Lepl

Return home.

Contents

Lepl was a pure-Python, recursive descent parser. The first release was made in January 2009. Release 5.0.0 was installed over 4,000 times (PyPI statistics). Although still available, it has not been supported since June 2012.

Motivation

I had been interested in recursive descent parsing since reading Cousineau & Mauny, but felt that Python’s limited stack size (since increased) made it a poor choice for that language. This changed with the introduction of enhanced generators, which could be used to implement trampolining.

At the same time, I was disappointed with the existing pure-Python parsers (particularly pyparsing which seemed inconsistent and inelegant). So I decided to write a parser that would:

• be unlimited by stack use;

• parse any Python sequence (including lists and binary data);

• exploit caching (packrat parsing) and regular expressions for efficiency;

• (ab)use Python’s operator support to give an “embedded grammar”.

Results

The final library was open source with extensive documentation, including a manual, tutorial, and API.

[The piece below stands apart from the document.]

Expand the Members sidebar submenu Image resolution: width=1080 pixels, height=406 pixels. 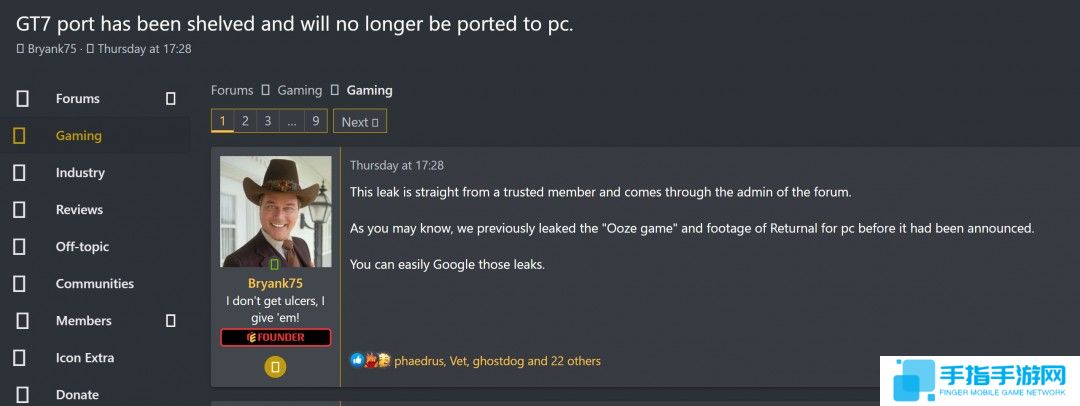pos(171,321)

This example shows Lepl at its best.

``````>>> class Factor(List): pass
>>> class Expression(List): pass

>>> expr   = Delayed()
>>> number = Digit()[1:,...]

>>> with DroppedSpace():
>>>     term    = number | '(' & expr & ')'
>>>     muldiv  = Any('*/')
>>>     factor  = term & (muldiv & term)[:]         > Factor
>>>     expr   += factor & (addsub & factor)[:]     > Expression
>>>     line    = expr & Eos()

>>> ast = line.parse_string('1 + 2 * (3 + 4 - 5)')[0]
>>> print(ast)
Expression
+- Factor
|   `- '1'
+- '+'
`- Factor
+- '2'
+- '*'
+- '('
+- Expression
|   +- Factor
|   |   `- '3'
|   +- '+'
|   +- Factor
|   |   `- '4'
|   +- '-'
|   `- Factor
|       `- '5'
`- ')'``````

Lessons Learned

Positive

The “embedded grammar” worked well, as did some more experimental ideas, like automatic tracing of variables (via frame introspection) and (mis-)use of the array syntax to specify how often a pattern should repeat.

Negative

Lepl failed on two related fronts:

1. It was too complex: working well (eg. providing useful error messages that include location) with arbitrary sequences is hard; trampolining in Python is not as transparent as it could be; adding caching to trampolines is hard. And I didn’t find simple, clean solutions to the hard problems.

2. It was not popular enough. Partly, because pyparsing has already become dominant. Partly because the code was too complex for other people to start hacking. And partly because I am not so good at encouraging and supporting a community.